Counting from the line that holds "You are a GUI agent. The screenshot is 2576×1449.", return each line exactly, through and including the last line of the entries.

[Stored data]
++++++++
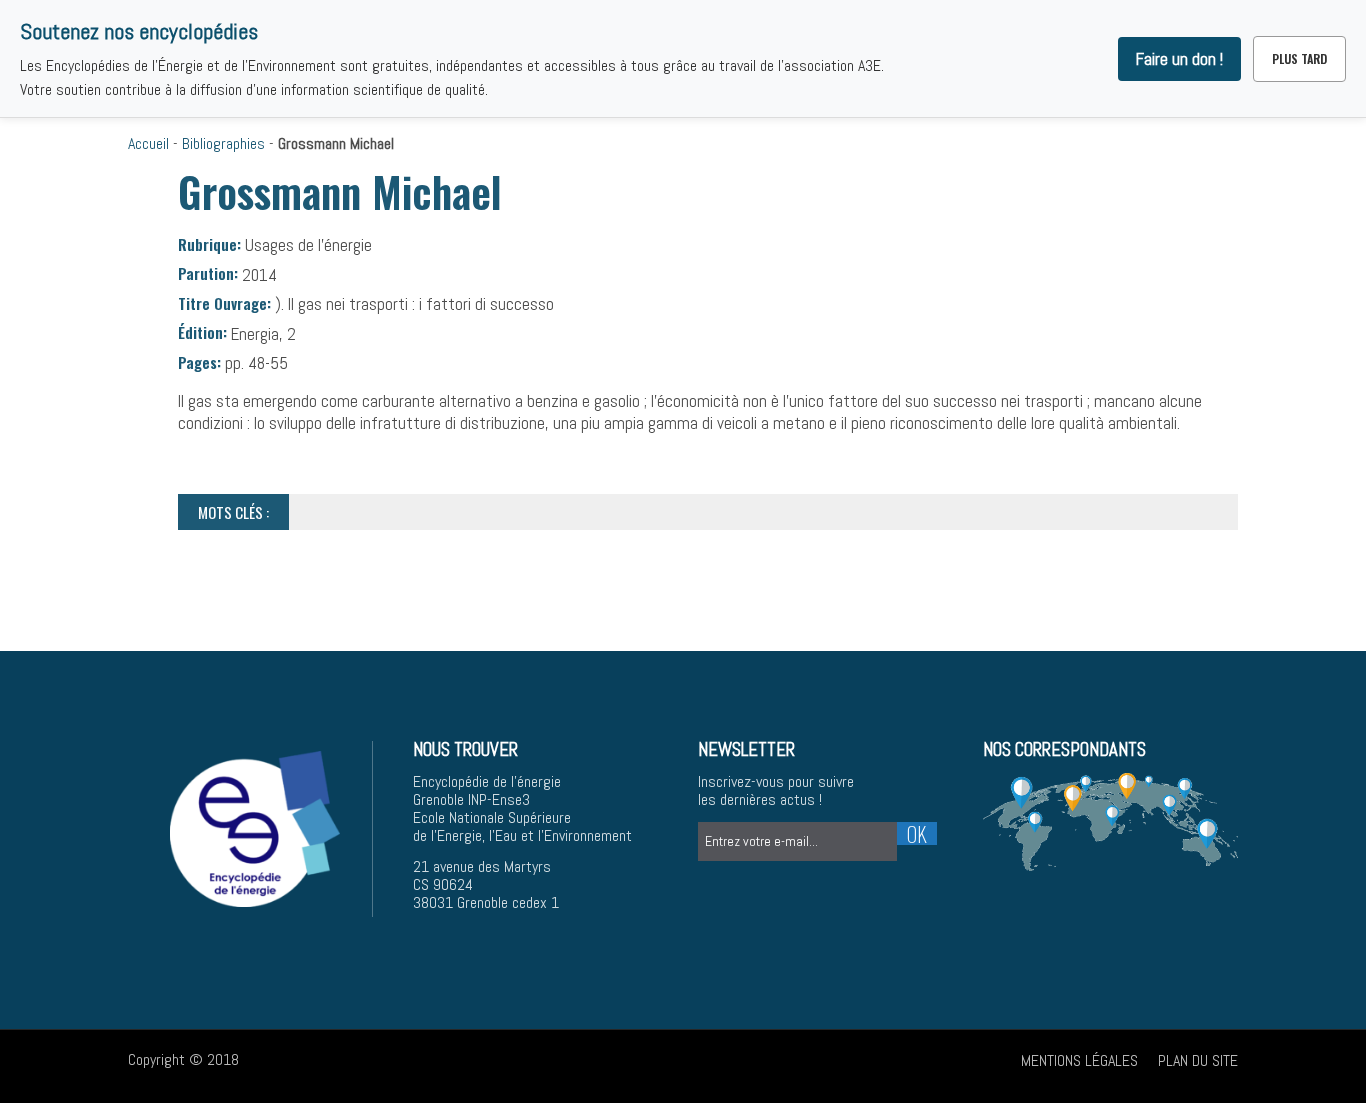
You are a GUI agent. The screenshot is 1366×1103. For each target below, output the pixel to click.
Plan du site (1198, 1060)
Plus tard (1299, 58)
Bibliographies (223, 143)
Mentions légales (1079, 1060)
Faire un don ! (1179, 59)
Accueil (148, 143)
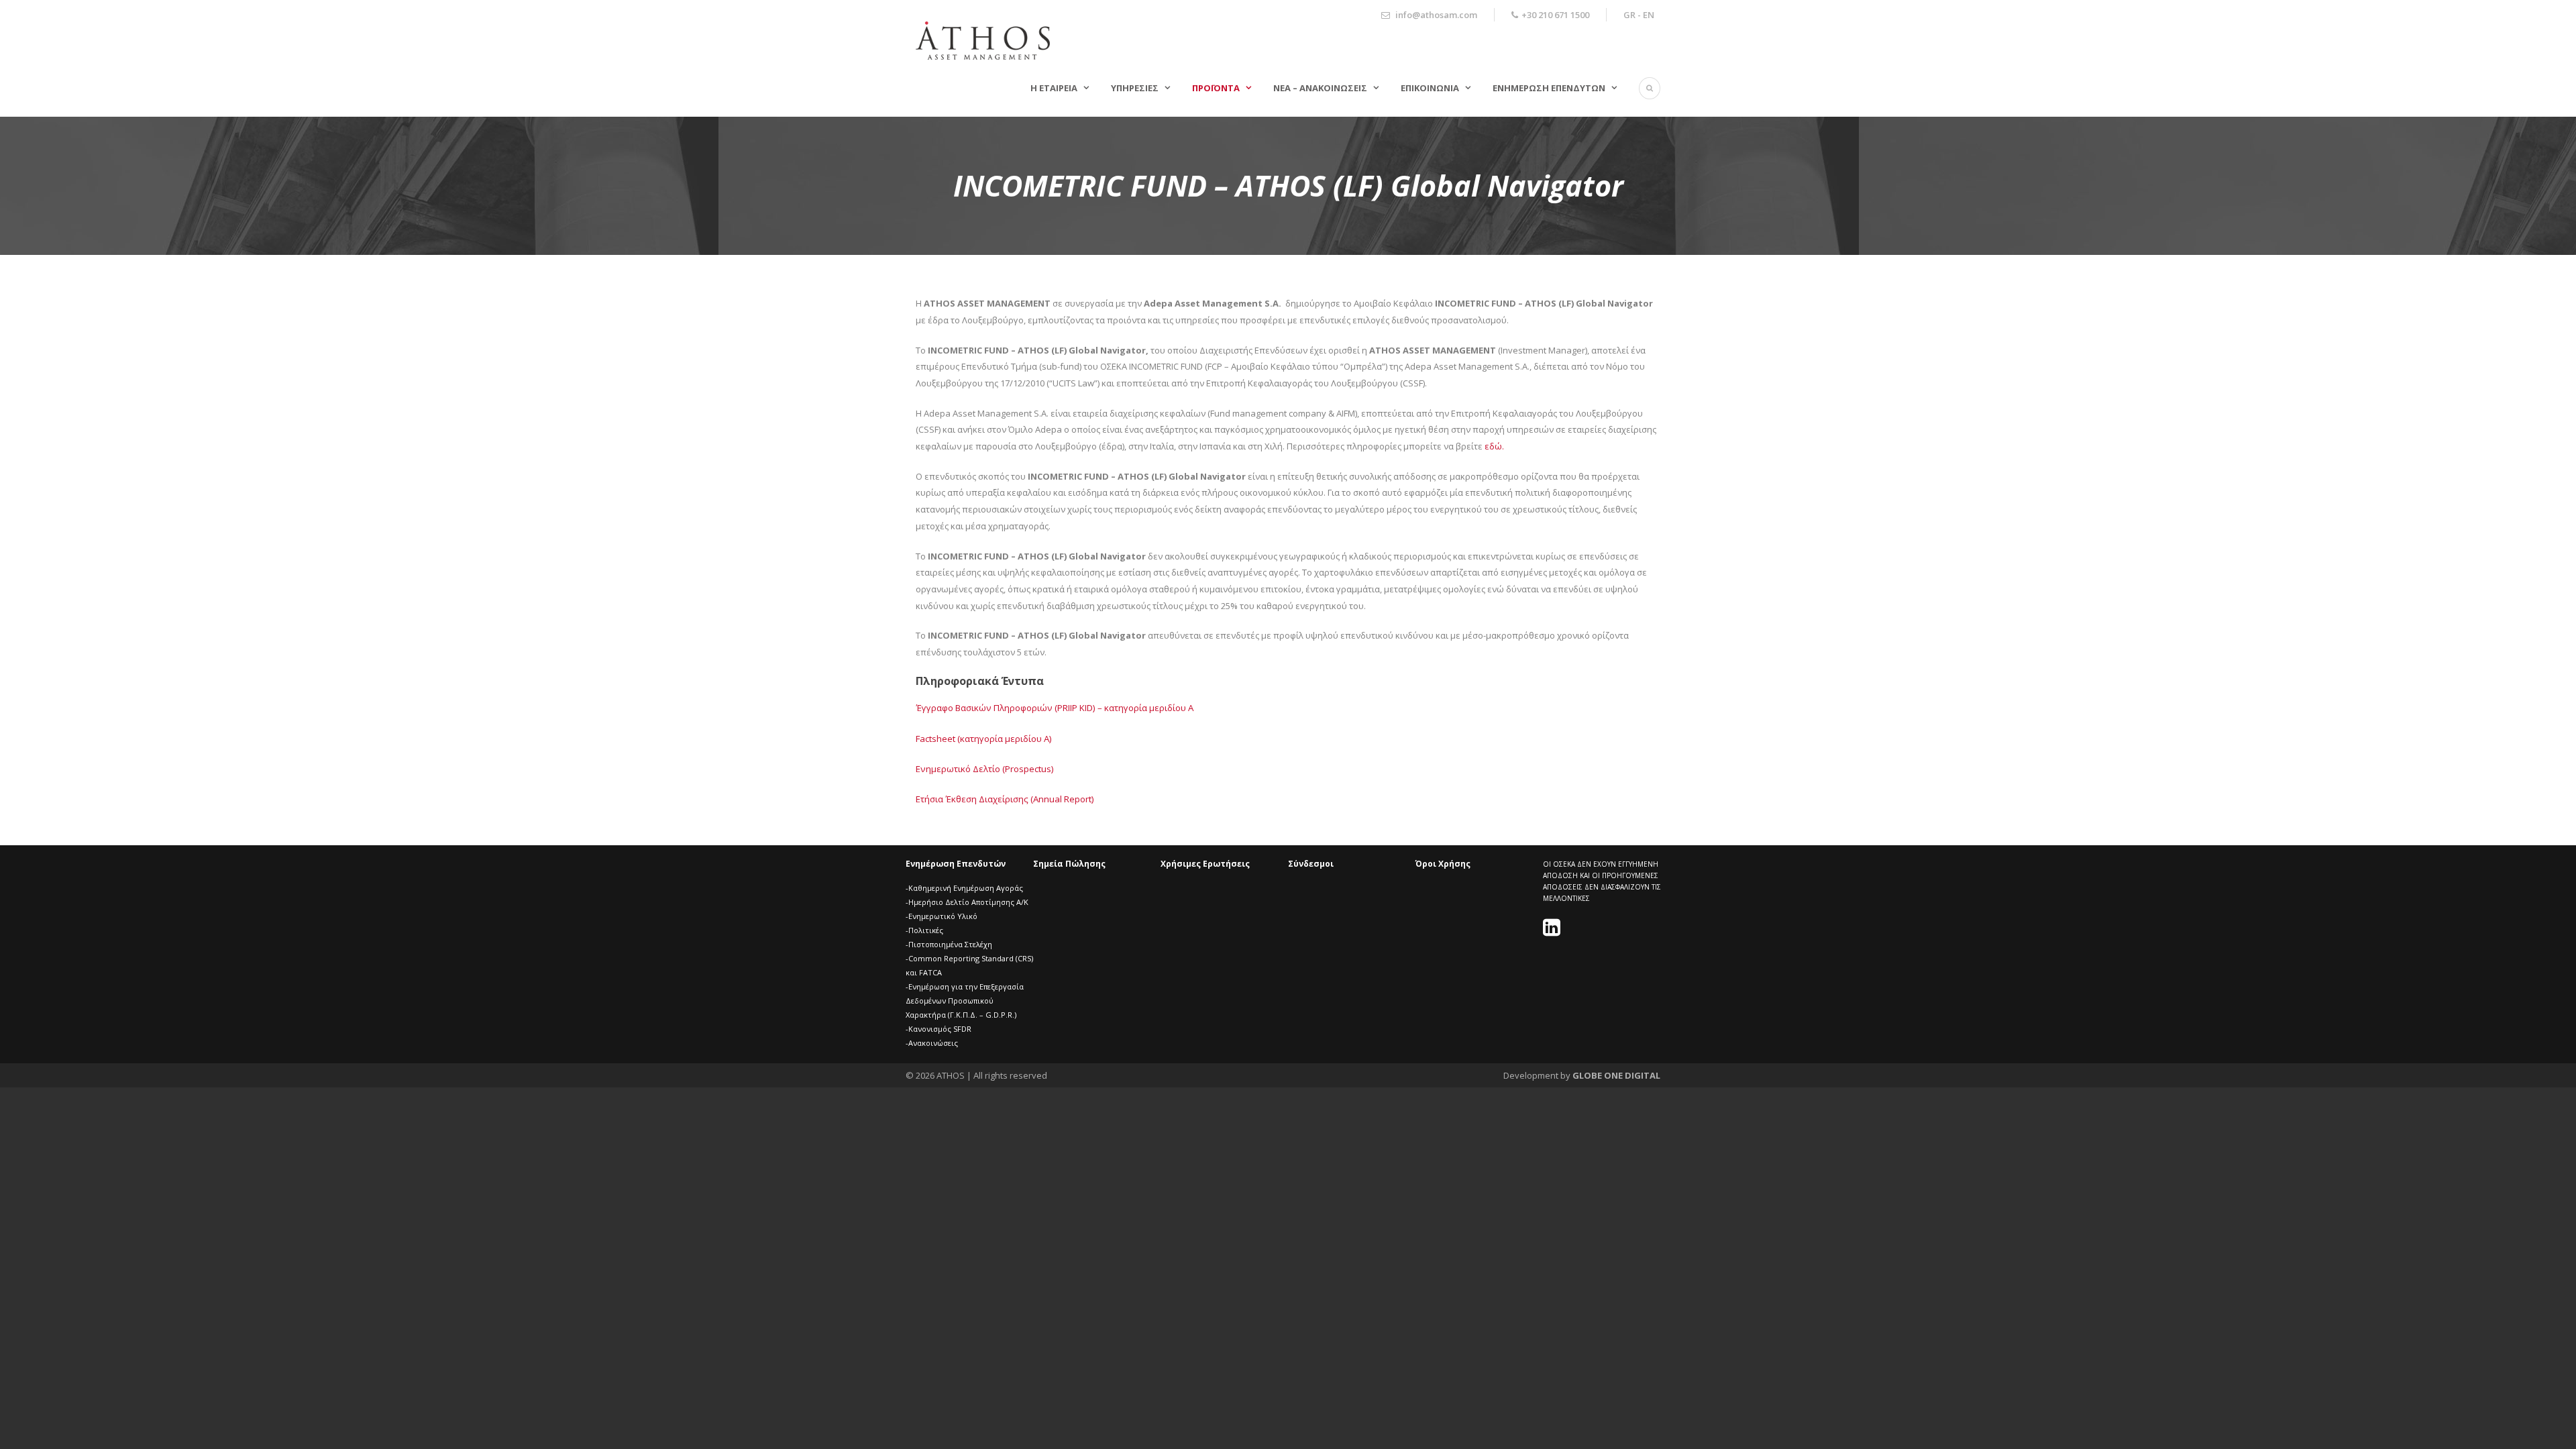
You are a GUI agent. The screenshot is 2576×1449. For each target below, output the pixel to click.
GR (1629, 15)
++++++++
*Answer*.
You are a GUI agent. The screenshot is 2576×1449. For each target below, output the pixel to click.
GR (1629, 15)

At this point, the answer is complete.